O Brasil está batendo um bolão

Crônica

Torci para a Holanda, para que, vencendo, tivéssemos perdido para o melhor time da Copa. Mas não me decepcionei. Foi um belo espetáculo que aquele time deu, mesmo perdendo para o da Espanha. A técnica superior de um venceu a garra inesgotável do outro. Em termos de futebol, fico feliz por ter vencido o melhor.

Mas ao ver a festa espanhola em Madrid pela televisão logo ao fim do jogo, não pude deixar de refletir sobre esse fenômeno louco e inexplicável que faz os povos esquecerem de tudo, de seus sofrimentos e frustrações cotidianos, unindo-os em torcidas análogas em toda parte.

Este país tem que encontrar uma forma de canalizar essa energia imensa que une nações inteiras, que alenta a dureza da vida de um povo como o nosso, que lhe concede, ao ver sua seleção vencer, essa sensação de que, junto aos “gladiadores” em campo, cada um de nós também ganhou alguma coisa.

Sim, rejubilamo-nos ou lamentamos pelo Brasil só a cada quatro anos, mas não devemos nos criticar por esse patriotismo quadrienal. A alegria que vimos explodir em Madrid pela televisão quando a vitória espanhola já se consolidava em nada difere da que explodiria em qualquer outro país que estivesse no lugar da Espanha.

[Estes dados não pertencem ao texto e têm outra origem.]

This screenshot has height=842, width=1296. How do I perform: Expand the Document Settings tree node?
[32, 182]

Em vez de nos criticarmos pelo orgulho nacional exclusivamente futebolístico, temos que descobrir como fazer para que todos queiramos senti-lo em nosso progresso como povo. Deve haver uma forma de nos despertarmos para o desejo de nos projetarmos como nação na civilidade, na economia, nos indicadores sociais.

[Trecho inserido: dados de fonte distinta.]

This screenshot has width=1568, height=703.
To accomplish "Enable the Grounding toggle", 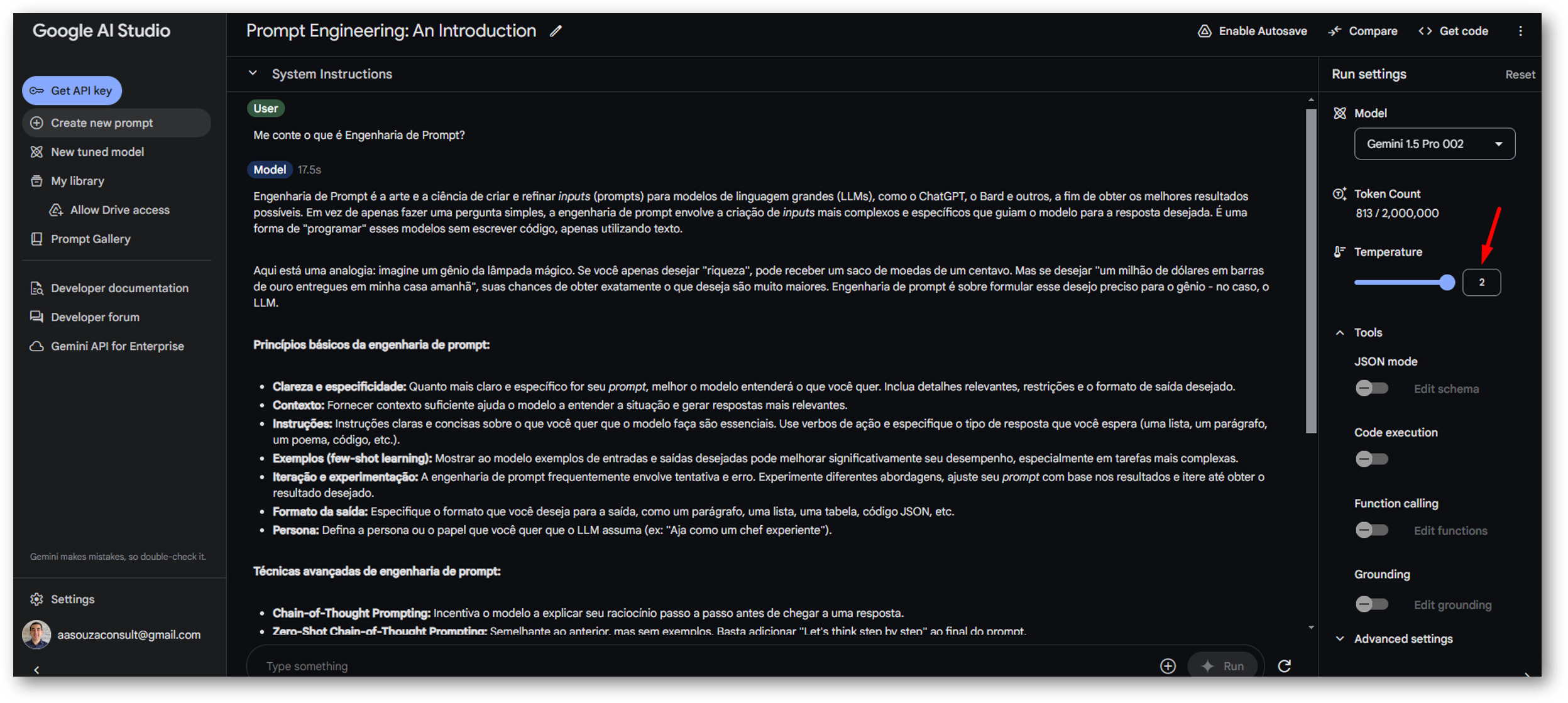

Não devemos deixar que os altos estratos desta sociedade continuem vendendo ao resto dela a idéia vil de que estamos fadados ao fracasso em tudo o mais que não seja futebol.

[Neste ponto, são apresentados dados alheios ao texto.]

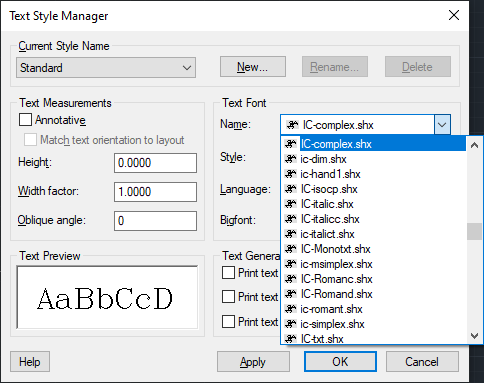Viewport: 484px width, 383px height.
Task: Click the font icon beside ic-simplex.shx
Action: 291,324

Mas estamos no caminho. Estamos vendo o país colher vitórias no desenvolvimento, como acontece na superação de uma crise econômica que pôs o novo campeão mundial de joelhos, bem como a maioria de seus vizinhos europeus.

Enquanto a vitória espanhola é uma ilusão, pois não propicia nada de realmente concreto àquele povo mergulhado no desemprego e na recessão, a vitória que este novo Brasil está logrando em seu desenvolvimento econômico e social é o que nós, brasileiros, devemos comemorar como se tivéssemos sido campeões no futebol novamente.

Não somos campeões mundiais nos quesitos supra elencados, mas estamos caminhando, a passos largos, para grandes vitórias como nação. O Brasil está batendo um bolão, nesse aspecto. Certamente nenhum de nós verá este país ser o mais desenvolvido, mas o estamos vendo adquirir os meios para chegar lá, um dia.